## PROBLEM DETAILS
Update the records starting with the line containing "Click the black" and continuing through the line containing "click(74, 43)", replacing "orange icon" with "orange button" and leaving everything else unchanged. Reproduce only those lines.
************
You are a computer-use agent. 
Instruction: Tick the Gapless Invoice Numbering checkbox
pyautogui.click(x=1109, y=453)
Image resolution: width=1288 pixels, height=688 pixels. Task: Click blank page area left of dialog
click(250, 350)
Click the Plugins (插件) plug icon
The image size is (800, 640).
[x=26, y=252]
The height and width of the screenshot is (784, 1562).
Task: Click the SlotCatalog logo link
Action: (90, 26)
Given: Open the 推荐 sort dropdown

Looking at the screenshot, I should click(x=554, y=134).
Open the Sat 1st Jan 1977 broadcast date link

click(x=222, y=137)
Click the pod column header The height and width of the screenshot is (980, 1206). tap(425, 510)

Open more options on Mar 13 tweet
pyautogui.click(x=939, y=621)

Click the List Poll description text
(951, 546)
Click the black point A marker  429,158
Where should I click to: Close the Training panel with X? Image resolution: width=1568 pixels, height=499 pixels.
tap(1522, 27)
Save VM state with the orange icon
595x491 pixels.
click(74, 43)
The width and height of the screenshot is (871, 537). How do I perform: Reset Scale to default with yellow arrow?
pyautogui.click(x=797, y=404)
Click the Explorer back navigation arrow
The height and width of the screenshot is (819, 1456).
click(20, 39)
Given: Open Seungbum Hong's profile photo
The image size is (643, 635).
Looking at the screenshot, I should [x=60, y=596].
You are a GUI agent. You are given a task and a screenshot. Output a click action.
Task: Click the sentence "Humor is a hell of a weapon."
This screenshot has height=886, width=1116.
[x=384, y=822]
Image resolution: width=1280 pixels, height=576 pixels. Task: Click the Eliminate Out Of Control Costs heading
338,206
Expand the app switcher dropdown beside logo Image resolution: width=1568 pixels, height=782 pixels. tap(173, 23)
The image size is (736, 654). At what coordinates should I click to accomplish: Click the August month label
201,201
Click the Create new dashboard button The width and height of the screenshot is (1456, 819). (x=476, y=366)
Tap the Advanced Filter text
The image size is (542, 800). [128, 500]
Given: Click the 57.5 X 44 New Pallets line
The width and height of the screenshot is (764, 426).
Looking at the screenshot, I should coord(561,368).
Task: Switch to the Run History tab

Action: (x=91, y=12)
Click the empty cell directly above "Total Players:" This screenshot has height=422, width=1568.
************
## WRITTEN SOLUTION
Click the black point A marker  429,158
Where should I click to: Close the Training panel with X? Image resolution: width=1568 pixels, height=499 pixels.
tap(1522, 27)
Save VM state with the orange button
595x491 pixels.
click(74, 43)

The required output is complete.